Citations sur Rue des Archives (14)
Depuis toujours, il se lovait dans les mots où il puisait la force de résister à sa débâcle. Ce furent d'abord " Les Mille et Une nuits " dont il retenait moins les intrigues que l'alchimie des mots.Parler pour ne pas mourir, comment l'enfant n'eût-il pas entendu la leçon ?
( Gallimard, 1994, p.25)
Tu sais, je ne peux pas dire que je suis content d'avoir eu la vie que j'ai eue. Je ne suis pas non plus mécontent. Nous avons dû nous coltiner avec la misère, avec la solitude surtout. Nous avons été contraints de creuser en nous-mêmes pour trouver un point d'appui. Ça nous a sauvés des chimères.
Vivre, ce n'est pas fuir, mais lutter.
L'événement l'avait pris au dépourvu. Il savait, bien sûr, qu'elle finirait par mourir.Il le savait, mais il ne le croyait pas.Il la ( * la mère du narrateur) ressentait comme indestructible, une puissance de haine qui jamais ne le lâcherait. Il admettait qu'elle dût disparaître avant lui.C'était dans l'ordre des choses.Mais appartenait-elle vraiment à l'humanité ordinaire ?
( Gallimard, 1994, p.17)
Comme tant d'autres enfants en perdition, il trouva refuge dans les livres, qui, faute de lui apprendre sa vie, lui enseignèrent son destin.
De lecteur, il devint narrateur. IL prit plaisir à écouter la voix de ce double, qui le consolait de son inexistence. Avec les mots, il se forgeait une identité rêvée. Il les suivait à la trace, les débusquait dans les dictionnaires, les décortiquait dans les manuels de grammaire. Il s'y abîmait corps et âme, sans trop se demander où cette chasse le conduisait. Mystérieusement, les mots le délivrèrent des injustices et des mensonges. Ils le guidèrent vers leur justice austère, qui est aussi une morale. Ils redressèrent sa colonne.
Faute d'une justification, il eut désormais l'orgueil de sa langue.
Jamais encore, je n'avais mesuré à quel degré de haine la peur peut conduire.
( Gallimard,1994, p.53)
- Ce ne sont pas des autobiographies.
- En un sens, c'est pire.Vous cherchez, vous recomposez la vie que vous n'avez pas eue.
(...)" C'est vaste et petit, une vie"
(Gallimard, 1994, p.82)
Elle a eu deux ans, Félix, pour me renvoyer en Espagne, aurpès de ma grand-mère, laquelle me réclamait.

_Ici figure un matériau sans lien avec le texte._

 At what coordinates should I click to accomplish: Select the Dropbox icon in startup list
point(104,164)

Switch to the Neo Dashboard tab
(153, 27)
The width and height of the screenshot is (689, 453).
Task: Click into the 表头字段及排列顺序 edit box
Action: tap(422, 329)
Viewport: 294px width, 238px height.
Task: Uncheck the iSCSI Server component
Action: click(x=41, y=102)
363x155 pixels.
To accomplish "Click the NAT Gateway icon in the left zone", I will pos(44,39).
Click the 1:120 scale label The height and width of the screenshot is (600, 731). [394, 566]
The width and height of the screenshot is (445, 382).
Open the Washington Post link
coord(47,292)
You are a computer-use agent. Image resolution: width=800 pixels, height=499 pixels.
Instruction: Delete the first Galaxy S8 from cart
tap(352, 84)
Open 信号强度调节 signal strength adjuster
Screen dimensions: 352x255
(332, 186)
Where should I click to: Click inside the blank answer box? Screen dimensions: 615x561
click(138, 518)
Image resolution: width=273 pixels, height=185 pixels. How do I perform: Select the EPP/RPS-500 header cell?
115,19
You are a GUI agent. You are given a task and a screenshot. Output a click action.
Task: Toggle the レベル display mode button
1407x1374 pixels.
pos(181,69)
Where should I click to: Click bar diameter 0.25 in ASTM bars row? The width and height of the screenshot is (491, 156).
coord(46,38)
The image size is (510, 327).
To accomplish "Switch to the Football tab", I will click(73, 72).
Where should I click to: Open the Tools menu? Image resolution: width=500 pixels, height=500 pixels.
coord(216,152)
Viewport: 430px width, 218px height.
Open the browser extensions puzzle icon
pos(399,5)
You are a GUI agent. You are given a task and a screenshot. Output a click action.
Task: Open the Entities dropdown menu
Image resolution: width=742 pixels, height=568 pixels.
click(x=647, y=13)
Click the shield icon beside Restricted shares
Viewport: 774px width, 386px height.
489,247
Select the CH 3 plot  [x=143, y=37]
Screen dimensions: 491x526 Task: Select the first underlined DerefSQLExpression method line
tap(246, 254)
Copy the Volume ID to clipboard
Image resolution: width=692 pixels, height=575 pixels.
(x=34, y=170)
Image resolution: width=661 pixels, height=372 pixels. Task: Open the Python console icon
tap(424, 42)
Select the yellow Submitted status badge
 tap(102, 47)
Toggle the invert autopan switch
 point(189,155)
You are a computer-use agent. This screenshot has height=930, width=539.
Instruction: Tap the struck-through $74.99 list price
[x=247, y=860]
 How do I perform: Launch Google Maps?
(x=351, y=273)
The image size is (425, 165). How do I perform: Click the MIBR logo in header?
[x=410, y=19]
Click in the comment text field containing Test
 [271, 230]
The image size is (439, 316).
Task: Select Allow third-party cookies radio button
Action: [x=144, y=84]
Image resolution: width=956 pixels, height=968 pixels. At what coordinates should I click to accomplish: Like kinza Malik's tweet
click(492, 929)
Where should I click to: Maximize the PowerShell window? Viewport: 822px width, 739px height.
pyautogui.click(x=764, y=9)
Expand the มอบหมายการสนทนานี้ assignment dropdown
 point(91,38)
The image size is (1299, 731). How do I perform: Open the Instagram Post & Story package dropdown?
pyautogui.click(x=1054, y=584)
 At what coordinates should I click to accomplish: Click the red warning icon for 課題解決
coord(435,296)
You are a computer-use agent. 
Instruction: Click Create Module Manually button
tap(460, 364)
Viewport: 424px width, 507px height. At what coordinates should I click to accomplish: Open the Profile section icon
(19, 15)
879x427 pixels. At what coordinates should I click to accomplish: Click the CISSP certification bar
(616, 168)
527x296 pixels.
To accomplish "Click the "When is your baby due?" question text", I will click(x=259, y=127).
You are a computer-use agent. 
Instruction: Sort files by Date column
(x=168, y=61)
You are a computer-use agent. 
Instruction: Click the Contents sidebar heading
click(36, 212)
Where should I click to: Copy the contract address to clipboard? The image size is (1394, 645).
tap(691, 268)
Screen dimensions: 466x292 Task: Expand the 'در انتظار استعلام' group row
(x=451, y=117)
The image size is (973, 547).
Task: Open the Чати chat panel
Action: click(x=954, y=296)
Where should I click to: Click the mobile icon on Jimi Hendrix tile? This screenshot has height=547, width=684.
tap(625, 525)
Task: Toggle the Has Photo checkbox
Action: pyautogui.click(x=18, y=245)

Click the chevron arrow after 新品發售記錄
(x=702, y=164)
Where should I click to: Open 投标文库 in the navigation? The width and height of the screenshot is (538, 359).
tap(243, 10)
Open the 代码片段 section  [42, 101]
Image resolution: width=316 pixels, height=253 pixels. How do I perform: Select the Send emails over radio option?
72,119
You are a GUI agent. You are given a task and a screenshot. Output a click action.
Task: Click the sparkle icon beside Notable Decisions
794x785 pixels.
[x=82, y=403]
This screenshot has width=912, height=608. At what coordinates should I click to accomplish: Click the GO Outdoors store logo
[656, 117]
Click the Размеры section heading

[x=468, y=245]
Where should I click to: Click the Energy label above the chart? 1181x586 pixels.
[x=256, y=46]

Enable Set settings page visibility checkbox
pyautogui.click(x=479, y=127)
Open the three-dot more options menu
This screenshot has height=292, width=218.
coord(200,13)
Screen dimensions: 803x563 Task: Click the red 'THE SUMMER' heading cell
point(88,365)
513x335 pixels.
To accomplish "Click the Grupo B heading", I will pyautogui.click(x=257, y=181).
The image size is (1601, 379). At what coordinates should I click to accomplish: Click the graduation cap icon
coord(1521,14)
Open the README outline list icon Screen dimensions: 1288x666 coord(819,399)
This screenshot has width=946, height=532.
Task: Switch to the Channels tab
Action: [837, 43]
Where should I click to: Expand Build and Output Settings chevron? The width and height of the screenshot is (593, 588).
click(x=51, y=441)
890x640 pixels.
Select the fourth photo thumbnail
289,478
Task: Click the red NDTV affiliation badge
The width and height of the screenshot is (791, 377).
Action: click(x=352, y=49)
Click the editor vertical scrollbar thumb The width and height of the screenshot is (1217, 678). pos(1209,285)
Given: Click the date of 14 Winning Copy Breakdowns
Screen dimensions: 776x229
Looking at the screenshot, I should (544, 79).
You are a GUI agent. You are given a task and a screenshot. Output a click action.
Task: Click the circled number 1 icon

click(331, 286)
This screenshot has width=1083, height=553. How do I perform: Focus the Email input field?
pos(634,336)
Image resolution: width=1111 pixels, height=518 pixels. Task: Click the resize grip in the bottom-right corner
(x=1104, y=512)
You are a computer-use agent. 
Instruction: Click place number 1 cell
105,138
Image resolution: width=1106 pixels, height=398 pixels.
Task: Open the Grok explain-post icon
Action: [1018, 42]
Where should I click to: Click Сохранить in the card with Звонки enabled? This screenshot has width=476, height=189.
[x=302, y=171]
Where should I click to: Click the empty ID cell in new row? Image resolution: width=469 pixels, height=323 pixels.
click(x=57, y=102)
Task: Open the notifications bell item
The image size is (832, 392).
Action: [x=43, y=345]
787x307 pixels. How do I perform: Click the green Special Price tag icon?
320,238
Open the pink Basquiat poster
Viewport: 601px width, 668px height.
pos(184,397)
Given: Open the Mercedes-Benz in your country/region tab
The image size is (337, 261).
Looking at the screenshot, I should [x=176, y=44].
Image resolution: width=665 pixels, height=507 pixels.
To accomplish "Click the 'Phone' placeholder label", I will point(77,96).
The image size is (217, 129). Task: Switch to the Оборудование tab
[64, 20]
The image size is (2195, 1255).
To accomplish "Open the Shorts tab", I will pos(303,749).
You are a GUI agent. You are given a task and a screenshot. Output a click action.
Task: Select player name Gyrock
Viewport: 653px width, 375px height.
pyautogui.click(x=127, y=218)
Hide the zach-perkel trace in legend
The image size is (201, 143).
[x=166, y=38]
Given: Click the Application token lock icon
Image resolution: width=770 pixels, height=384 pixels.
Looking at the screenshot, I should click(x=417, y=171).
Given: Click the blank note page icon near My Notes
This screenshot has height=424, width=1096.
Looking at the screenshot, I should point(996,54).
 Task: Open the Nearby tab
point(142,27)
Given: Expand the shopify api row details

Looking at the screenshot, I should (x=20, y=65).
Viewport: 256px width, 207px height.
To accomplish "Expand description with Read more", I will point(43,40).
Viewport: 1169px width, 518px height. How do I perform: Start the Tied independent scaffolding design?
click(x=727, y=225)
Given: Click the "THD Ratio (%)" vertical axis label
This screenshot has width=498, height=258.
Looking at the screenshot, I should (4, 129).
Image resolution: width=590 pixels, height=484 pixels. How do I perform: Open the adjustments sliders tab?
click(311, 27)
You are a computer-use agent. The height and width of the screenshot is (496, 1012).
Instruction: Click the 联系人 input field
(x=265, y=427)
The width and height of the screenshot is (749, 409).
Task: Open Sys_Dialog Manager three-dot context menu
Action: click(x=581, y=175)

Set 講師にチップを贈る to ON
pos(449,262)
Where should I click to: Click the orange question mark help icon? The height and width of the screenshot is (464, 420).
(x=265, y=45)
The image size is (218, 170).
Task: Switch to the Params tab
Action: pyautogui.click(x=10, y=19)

Elle aurait pu me confier à mon oncle, qui proposait de me mettre pensionnaire dans un collège où j'aurai été à l'abri (...). L'amour qui assassine n'est pas de l'amour, Félix. C'est de l'égoïsme.
Je n'en voulais pas à Xavier de se dérober. Je savais qu'il n'agissait ainsi ni par lâcheté ni par indifférence: l'idée de laisser Félix seul, livré à lui-même, le rendait tout simplement malade.L'enfant resterait à jamais le chien qu'on jette par la portière et court derrière la voiture, langue pendante.Les séparations le déchirent parce que toutes le renvoient à l'unique séparation.
(Gallimard, 1994,p.243 )
(***à la mort de la mère)
Je m'étonnais de ne toujours pas ressentir une vraie tristesse.Non plus de soulagement. Peut-être cette mort arrivait-elle trop tard,quand je l'avais mille fois vécue par l'imagination.
( Gallimard,1994)
Je m'étais raconté des histoires pour échapper à mon histoire.